There is no doubt that omega fatty acids are crucial for maintaining optimal health. They are vital cell membrane components, play important roles in regulating both acute and chronic inflammation and help regulate blood pressure and lipid levels. Two of the omega fatty acids, the omega-3, alpha-linolenic acid (ALA) and the omega 6, linoleic acid (LA) are essential. Our bodies can’t make them, and they must be consumed through the diet. Ideally we would consume food sources of LA and ALA in a ratio of 1:1 to 4:1 (LA:ALA), which should facilitate the conversion to the longer chain polyunsaturated fatty acids (PUFAs) in the right balance to maintain health. But, unfortunately, there is a lot that can go wrong in the body’s own production of PUFAs, and the Western diet has shifted the ratio of LA to ALA from 1:1 to anywhere from 10:1 to 30:1 by some estimates, with significant consequences to health. With this knowledge, the desire for omega-3 supplementation arose.

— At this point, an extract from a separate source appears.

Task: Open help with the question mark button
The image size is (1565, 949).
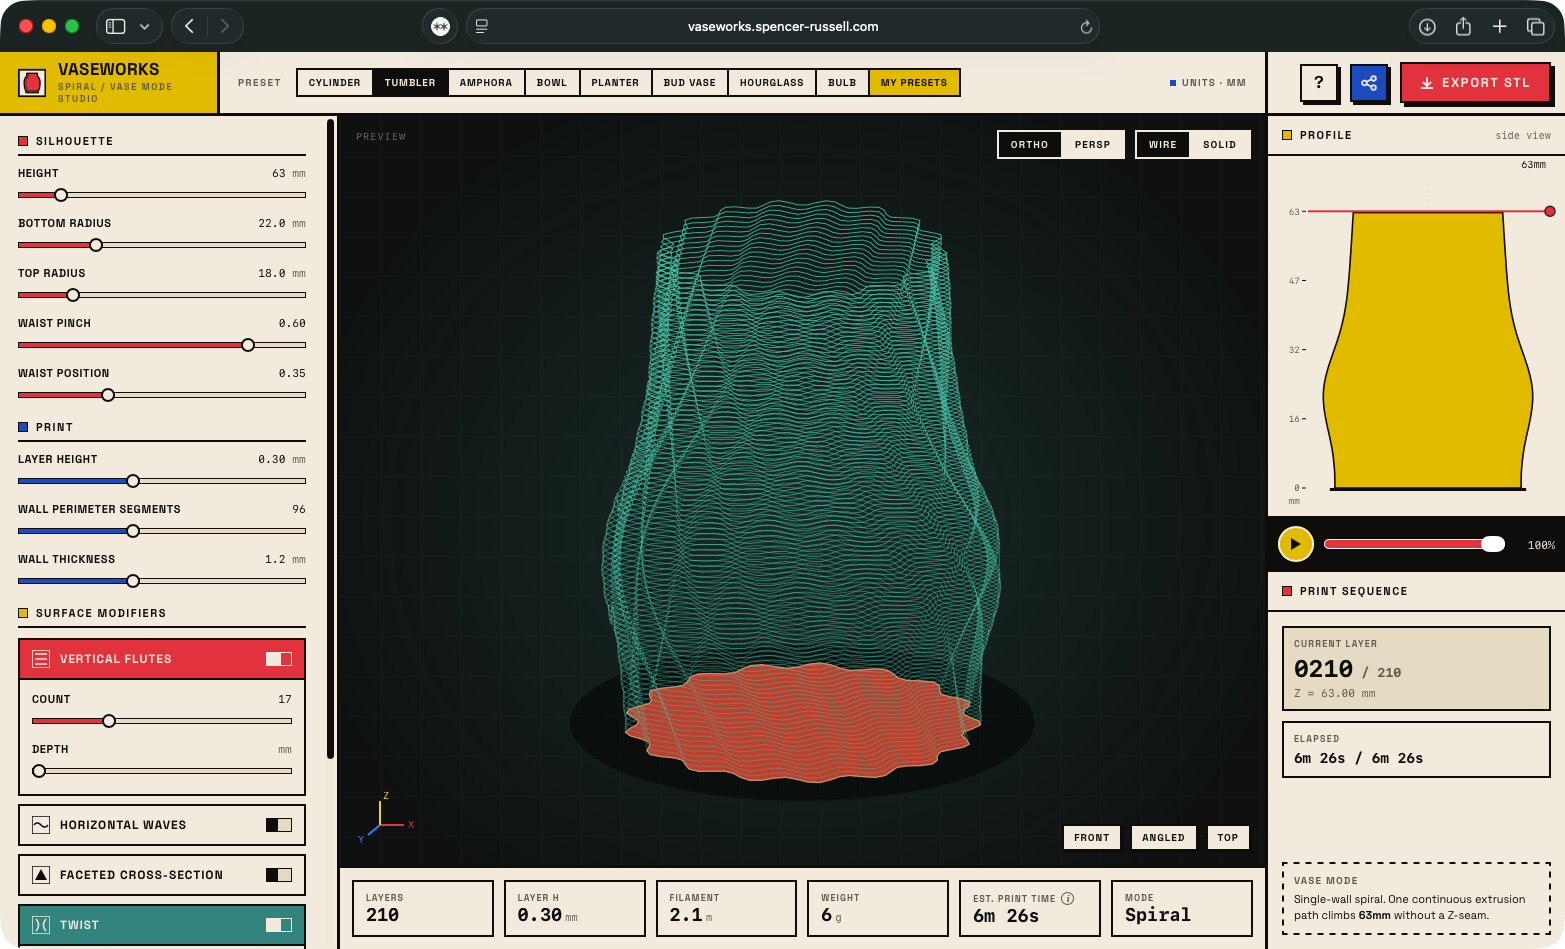Action: point(1319,83)
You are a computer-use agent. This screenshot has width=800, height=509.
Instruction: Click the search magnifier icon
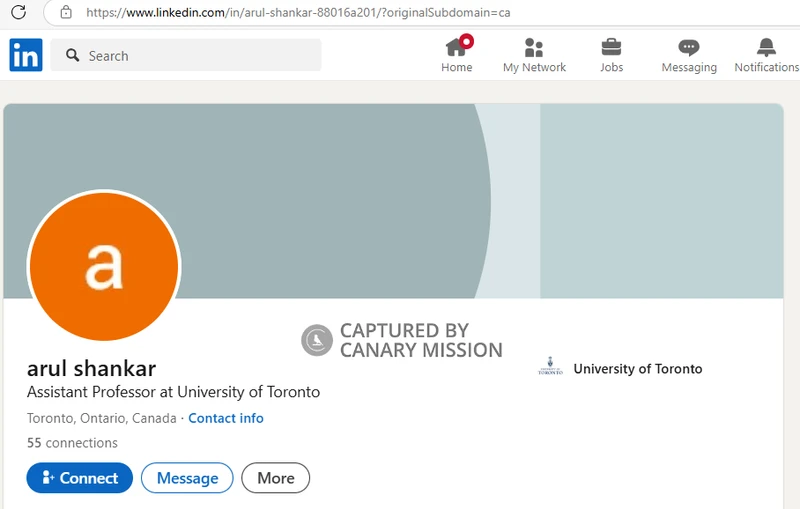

As detailed in Paul Greenberg’s book The Omega Principle, (2019), the need for supplemental long-chain omega-3s eicosapentaenoic acid (EPA) and docosahexaenoic acid (DHA) has been driven for decades by marine omega-3 fish oil producers. Since the only dietary sources for these two endpoints of omega-3 fatty acid metabolism are marine sources, such as fatty fish and krill, the supplement market was open to the introduction of fish oil products promoting their content of EPA and DHA. Targeted research followed, concentrating on the benefits of EPA and DHA and sponsored by the same companies promoting fish oil products. Popularity of these products increased dramatically as did the negative impact on the marine environment. The limited source also ruled out supplementation by vegans and many vegetarians. The introduction of microalgae as a source for EPA and DHA provided a vegetarian option and the use of algae offset some of the potential harm to the oceans.
More recently, the attention has centered in on the benefits of DHA. This very long-chain PUFA is produced at the very end of fatty acid metabolism from ALA and its conversion from ALA can be slow and minimal. That is not necessarily a problem. Growing research indicates that DHA is not as “vital” an omega-3 as it has been touted, at least not for most reasonably healthy adults. It is even possible that too much DHA in the bloodstream can be a problem, offsetting anti-inflammatory benefits of intermediate omega-3s and 6s. For example, DHA inhibits the key enzyme, delta-6-desaturase, that is necessary to begin the metabolism of both LA and ALA. At low DHA levels, this would not be problematic and might even be beneficial as this limited inhibition helps keep excess LA in the diet from metabolizing too quickly into arachidonic acid (AA), an omega-6 that is integral to a healthy inflammatory process but at high levels is implicated in chronic inflammatory conditions. At elevated DHA intake, not only would ALA metabolism slow down, so would LA’s conversion to gamma-linolenic acid (GLA) and its subsequent metabolism to dihomo gamma-linolenic acid (DGLA), a powerful anti-inflammatory omega-6.
Emerging health science shows that consuming the right balance of biologically advanced plant-based omegas, including the intermediates stearidonic acid (SDA) and GLA supports the body’s overall healthy inflammatory response – a key driver of a person’s immunity, mobility, cognitive performance, skin health and cardiovascular fitness. For adults, it’s not all about taking in high levels of DHA at the expense of a balance of essential and intermediate plant-based omegas.
The natural products industry needs to proactively develop and promote dietary ingredients with regenerative environmental and eco-social impacts. Regenerative plant-based options need to be supported and formulated alongside sustainable animal-derived options so that the end-consumer can make better personal and planetary health decisions.